Assigned task: When you copy the records that follow, please keep every word exactly as it is and leave out the pictures.

▬▬▬▬▬▬▬▬▬▬

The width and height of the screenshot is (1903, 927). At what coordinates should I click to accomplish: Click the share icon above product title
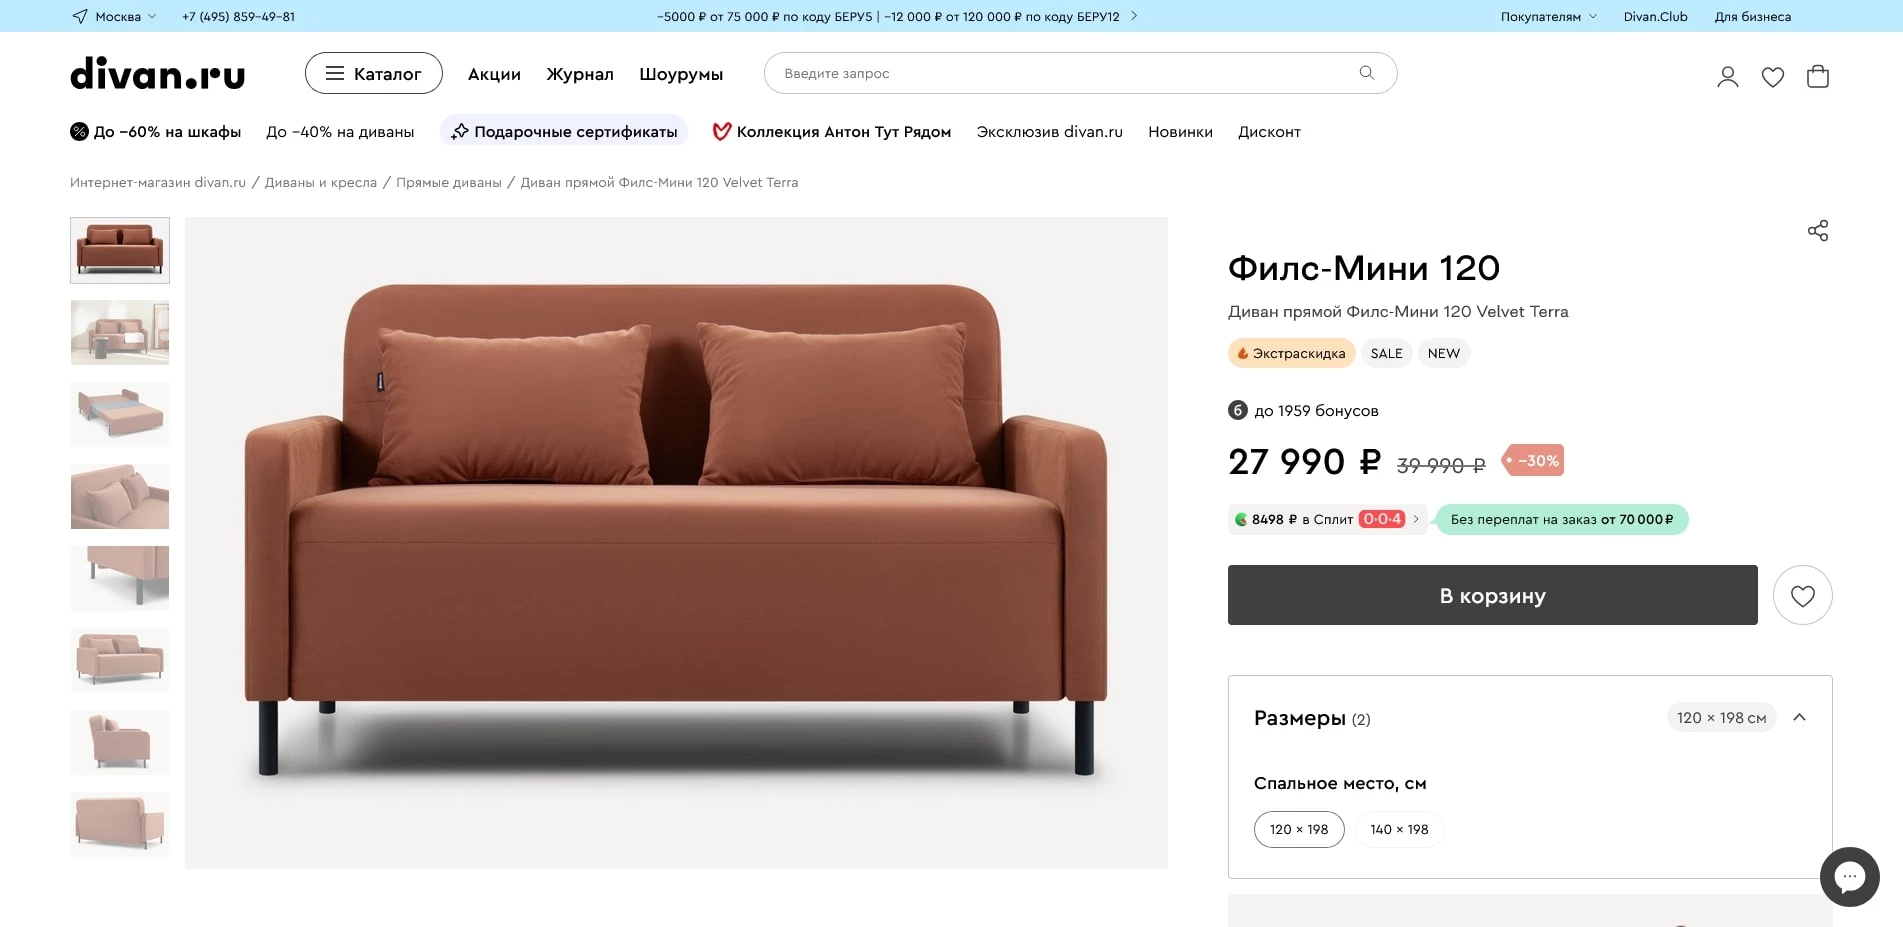tap(1817, 231)
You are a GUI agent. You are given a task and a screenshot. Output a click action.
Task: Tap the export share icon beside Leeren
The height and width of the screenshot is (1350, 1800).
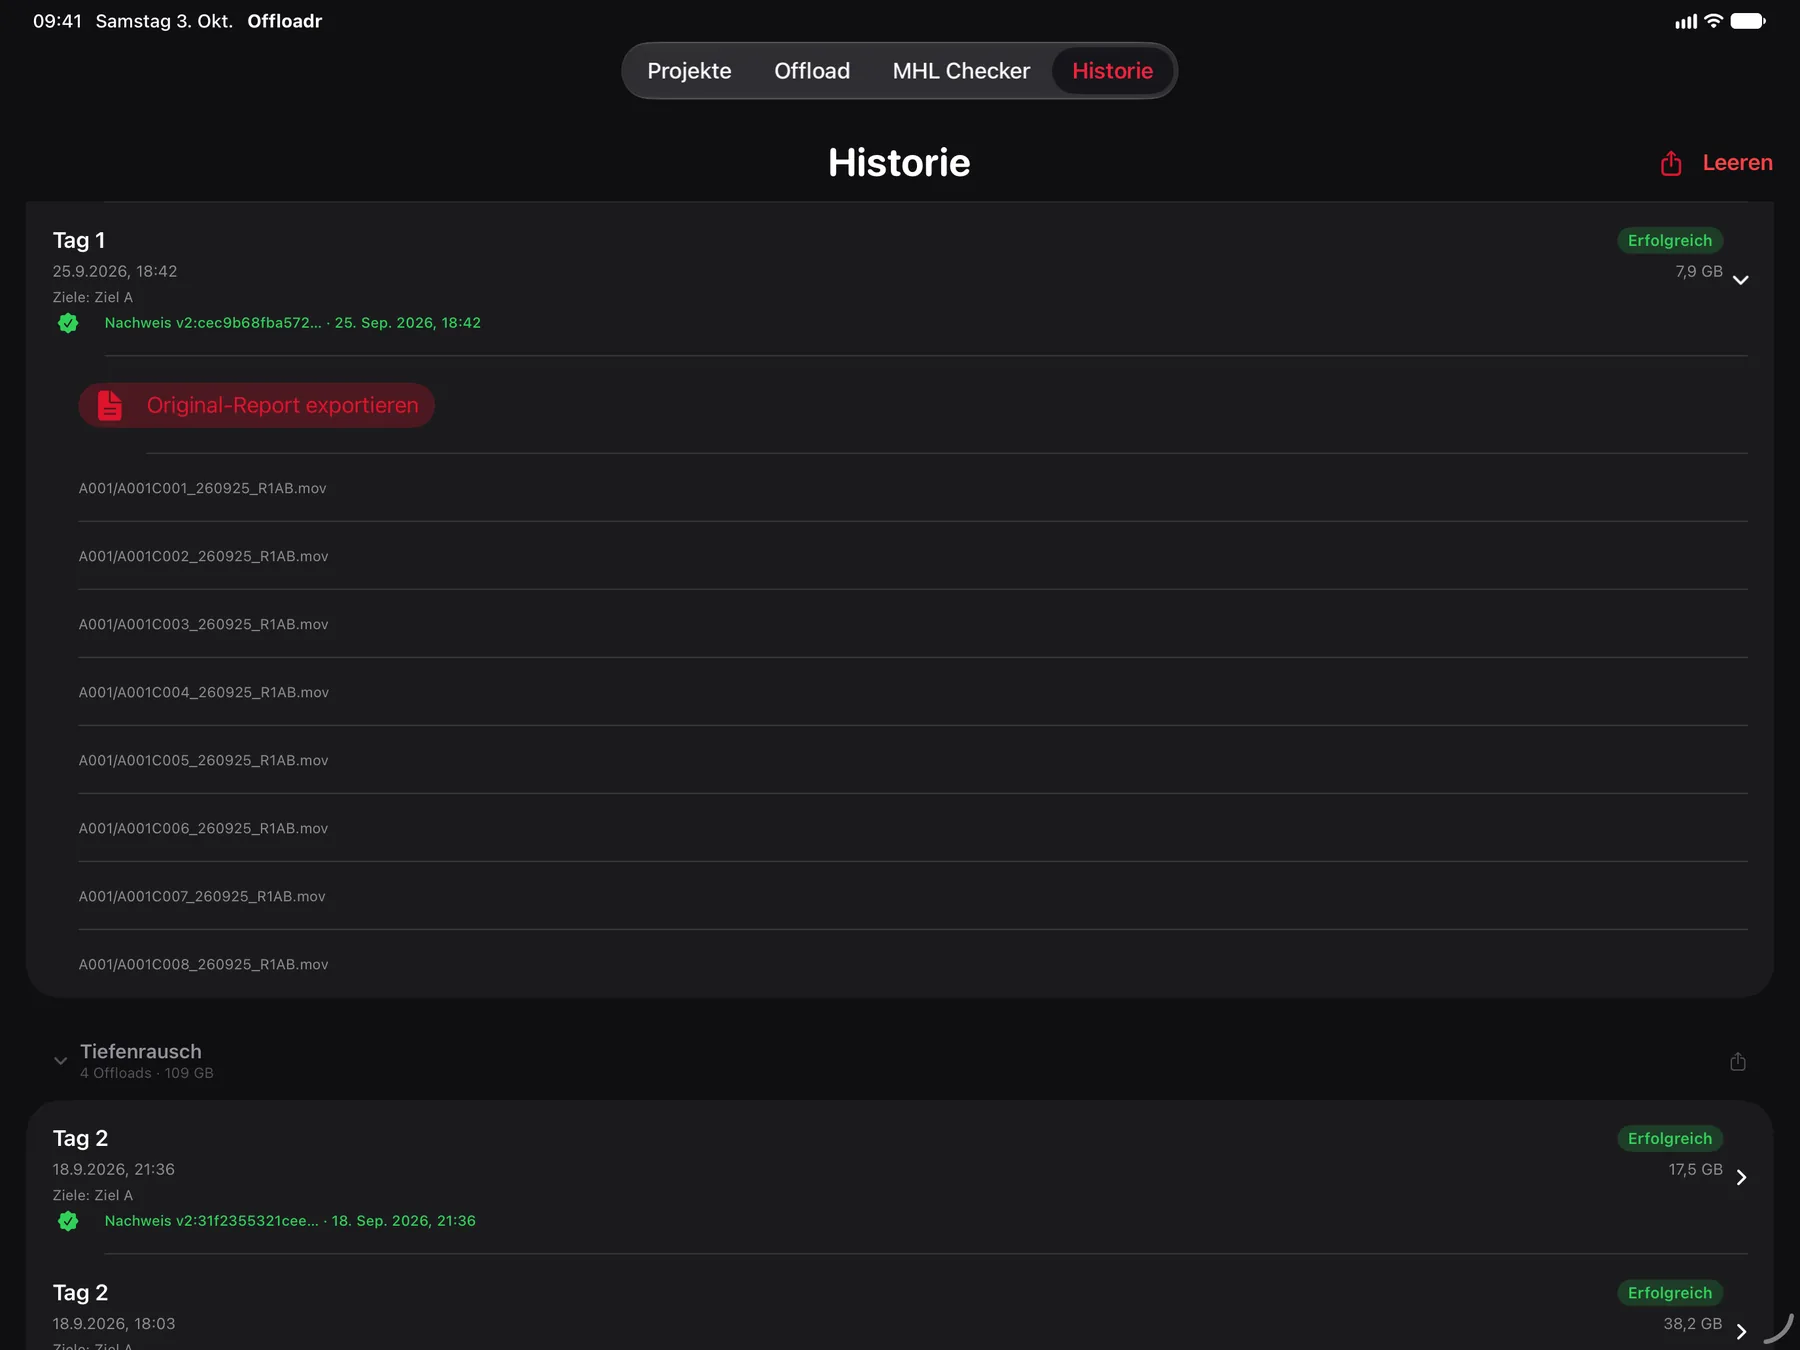pyautogui.click(x=1671, y=163)
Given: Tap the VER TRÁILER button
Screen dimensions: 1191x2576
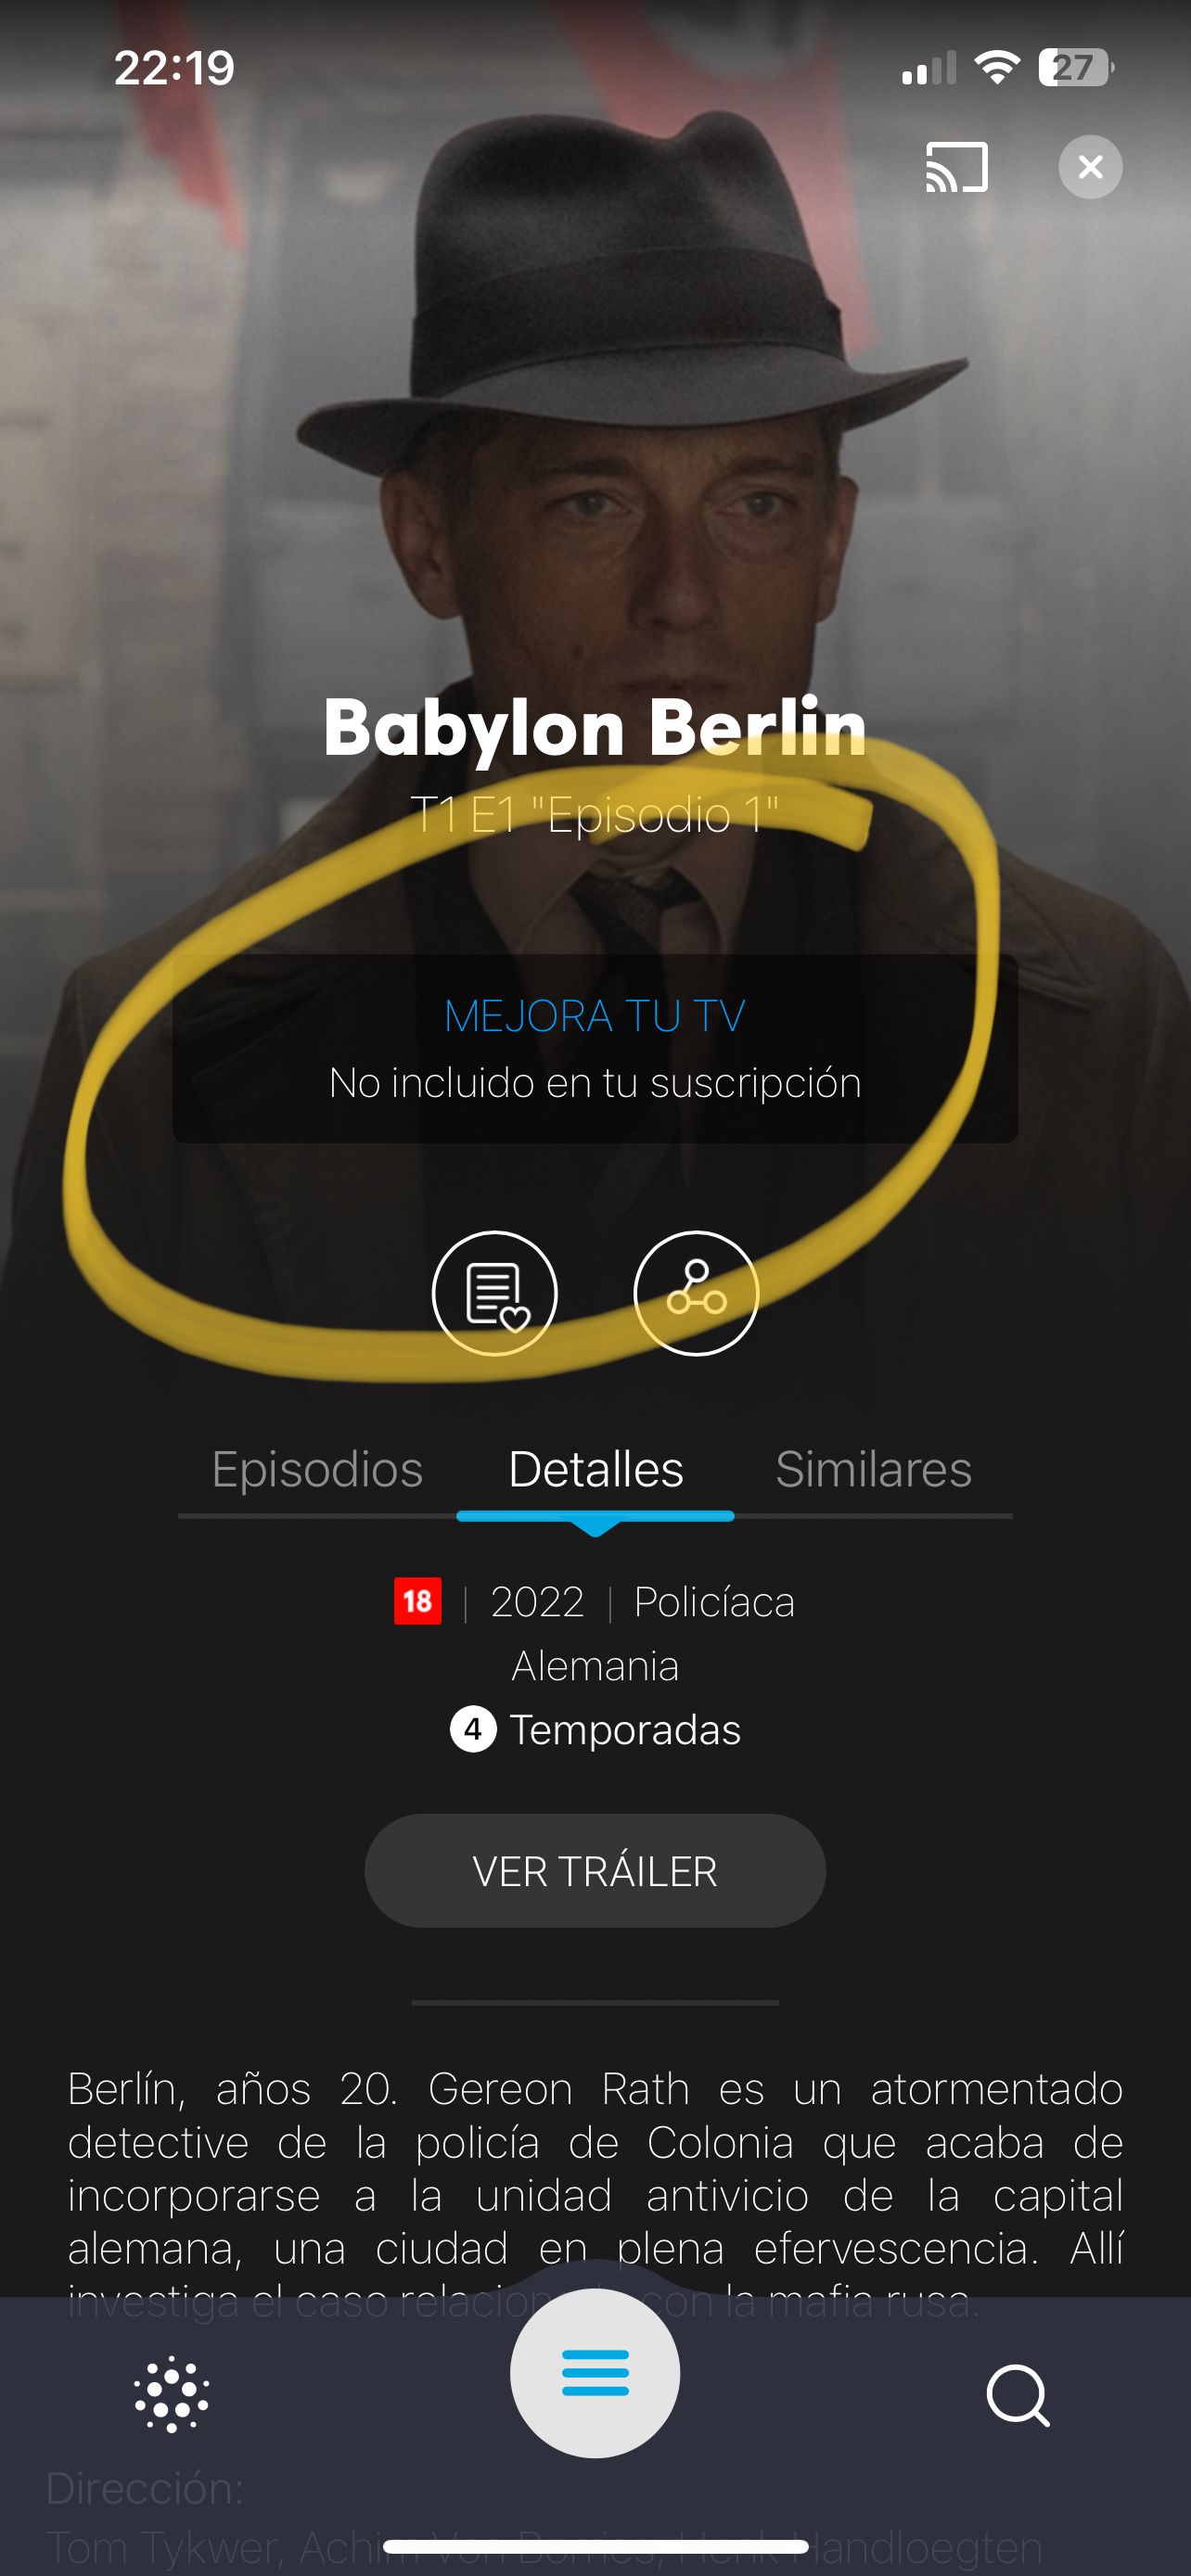Looking at the screenshot, I should coord(595,1871).
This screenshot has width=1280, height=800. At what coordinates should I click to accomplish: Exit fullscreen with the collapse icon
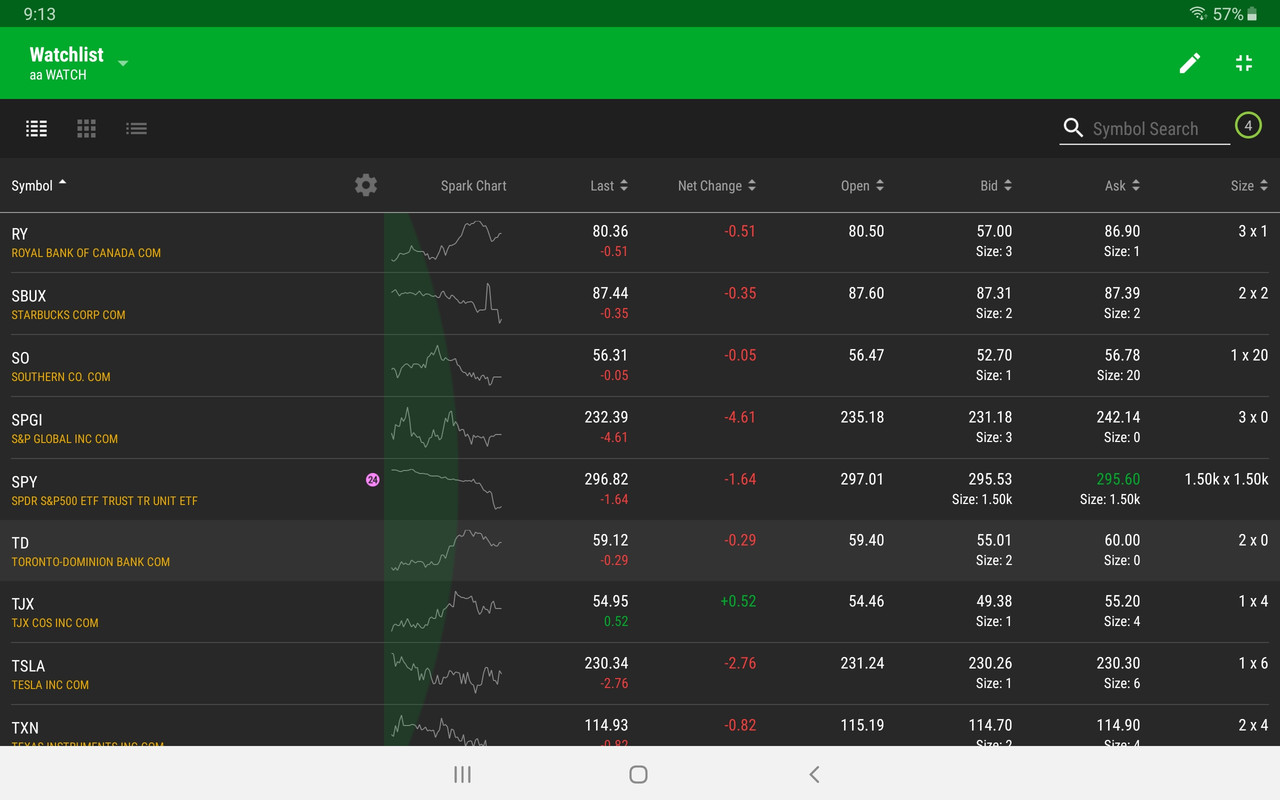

▬▬▬▬▬▬▬▬▬▬

Worked solution:
The width and height of the screenshot is (1903, 927). At what coordinates should I click to accomplish: Click the share icon above product title
tap(1817, 231)
You are a GUI agent. You are given a task and a screenshot. Output a click action.
Task: Tap the export share icon beside Leeren
The height and width of the screenshot is (1350, 1800).
pyautogui.click(x=1671, y=163)
Given: Tap the VER TRÁILER button
Screen dimensions: 1191x2576
Looking at the screenshot, I should coord(595,1871).
This screenshot has width=1280, height=800. At what coordinates should I click to accomplish: Exit fullscreen with the collapse icon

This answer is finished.